First of all, the short film we shot over the summer, "Previously Viewed: 2 Day Rental" is nearly finished. A little ADR and maybe a hint of music and we're done. I'm trying to work out a premier in December at the Downtown Arts Center in Lexington. I'll let you all know when that happens.

As most of you probably know by now I was cast in an independent film with a company out of Columbus, OH. The film is entitled "Bangin'" and NO it is NOT a porn. We'll shoot sometime in November. I'm quite excited about it and wowed and flattered that they selected me over so many talented people. many of whom I thought were far more talented than myself.

Yesterday I was supposed to be in a scene for another independent film called "Mountain Mafia" in which I am a hitman (fun to play against your character traits) and we've choreographed, with the help of a stuntman, a rather brutal-it'll look great-fight scene. The shoot got rescheduled and I'm hoping for cooler weather on the reshoot date.

I think...no, I know I have had the easiest part in Asbury College's Fall Musical, "The Spitfire Grill." This is another project that I'm really looking forward to, but as the only character with no lines or songs (there's irony there folks...to go audition for a musical and then get cast as the mute!) I've not been needed at all the preliminary rehearsals. I won't actually have to be there until the week before tech week. It's a small part, but the emotions in the scenes is high and they have potential to be very strong and powerful for the audience.

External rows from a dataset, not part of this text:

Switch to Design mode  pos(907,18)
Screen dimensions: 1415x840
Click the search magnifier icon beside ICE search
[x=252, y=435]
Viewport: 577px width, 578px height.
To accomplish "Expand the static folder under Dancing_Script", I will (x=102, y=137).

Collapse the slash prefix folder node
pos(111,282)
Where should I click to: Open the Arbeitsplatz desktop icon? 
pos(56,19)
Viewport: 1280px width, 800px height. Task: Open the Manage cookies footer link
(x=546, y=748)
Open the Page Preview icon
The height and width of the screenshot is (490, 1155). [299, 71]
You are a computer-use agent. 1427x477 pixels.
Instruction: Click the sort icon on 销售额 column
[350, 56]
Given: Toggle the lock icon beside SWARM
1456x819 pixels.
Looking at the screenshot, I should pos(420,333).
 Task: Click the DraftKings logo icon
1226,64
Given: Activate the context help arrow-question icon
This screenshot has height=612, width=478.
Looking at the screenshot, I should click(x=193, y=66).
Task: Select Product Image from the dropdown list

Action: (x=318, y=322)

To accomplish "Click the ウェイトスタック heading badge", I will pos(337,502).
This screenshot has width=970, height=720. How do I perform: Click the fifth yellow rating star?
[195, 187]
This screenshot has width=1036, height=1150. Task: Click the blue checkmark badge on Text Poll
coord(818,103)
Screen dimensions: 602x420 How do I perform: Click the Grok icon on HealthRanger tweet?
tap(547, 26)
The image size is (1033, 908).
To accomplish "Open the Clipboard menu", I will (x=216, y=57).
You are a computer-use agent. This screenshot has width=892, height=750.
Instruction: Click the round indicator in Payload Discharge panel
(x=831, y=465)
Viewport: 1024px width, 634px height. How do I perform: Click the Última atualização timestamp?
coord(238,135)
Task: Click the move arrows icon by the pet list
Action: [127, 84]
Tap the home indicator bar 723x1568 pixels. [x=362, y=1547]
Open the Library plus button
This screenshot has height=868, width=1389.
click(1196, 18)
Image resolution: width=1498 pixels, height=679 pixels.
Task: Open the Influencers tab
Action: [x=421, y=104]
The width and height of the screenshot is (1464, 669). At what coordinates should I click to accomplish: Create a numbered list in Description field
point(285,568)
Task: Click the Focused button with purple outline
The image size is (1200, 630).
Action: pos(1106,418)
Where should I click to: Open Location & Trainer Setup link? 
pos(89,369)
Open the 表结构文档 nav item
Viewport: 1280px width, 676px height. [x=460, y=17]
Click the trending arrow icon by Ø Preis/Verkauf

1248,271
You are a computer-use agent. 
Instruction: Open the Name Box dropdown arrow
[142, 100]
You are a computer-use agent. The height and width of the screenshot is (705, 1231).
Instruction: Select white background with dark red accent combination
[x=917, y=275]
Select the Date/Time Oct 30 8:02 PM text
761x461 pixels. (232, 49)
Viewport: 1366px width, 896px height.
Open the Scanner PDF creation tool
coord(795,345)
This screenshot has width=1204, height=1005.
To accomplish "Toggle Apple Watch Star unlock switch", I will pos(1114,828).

My good friend and partner in crime, Zack, and I went to Louisville on Saturday to audition for a TV pilot. It was tons of fun and we'll just wait and see where it goes.

At the end of my first week of my second semester at Asbury, I'm feeling a wee bit overwhelmed, to be honest. I love to read, but there's a lot of it and all of it from one class (Screenwriting) is making it painfully obvious to me that writing scripts may not be my strongest point in the whole filmmaking process. I love the whole process, but am finding the the majority of my passion lies in the acting department. I do, however, wish to have a solid understanding of all the pieces to make me a better rounded actor/filmmaker.

At any rate, between family, work, school, and the other projects, I've been feeling just a little stressed out this week. Not really super over tired, just tense and not relaxed in the slightest.

Lastly (I'm really going to be done now), let me drop my brief opinion on a couple movies I saw recently (which I pulled myself away from my school work to watch in hopes of refreshing my mind).
"What Happens in Vegas" I really had no preconceived expectations for the movie other than Cameron Diaz being her normal cute self. She was. It was rather humorous and I thought the concept was rather funny and provided plenty of conflict. Not in my top ten new movies, but perhaps the top twenty. I would watch it again. So if you need a good laugh, check it out.

"Harold and Kumar: Escape from Guantanamo Bay"
Nutshell...hated the first one. I don't get into the drugs are funny humor. There's some exceptions to that rule of mine (as far as humor in movies goes), but it was the whole catalyst for the first movie and plays a huge role in the new one. Granted, there are several moments that are actually funny that don't involve pot, boobs, or vaginas. While there were those funny parts, I didn't feel they justified my hour and a half.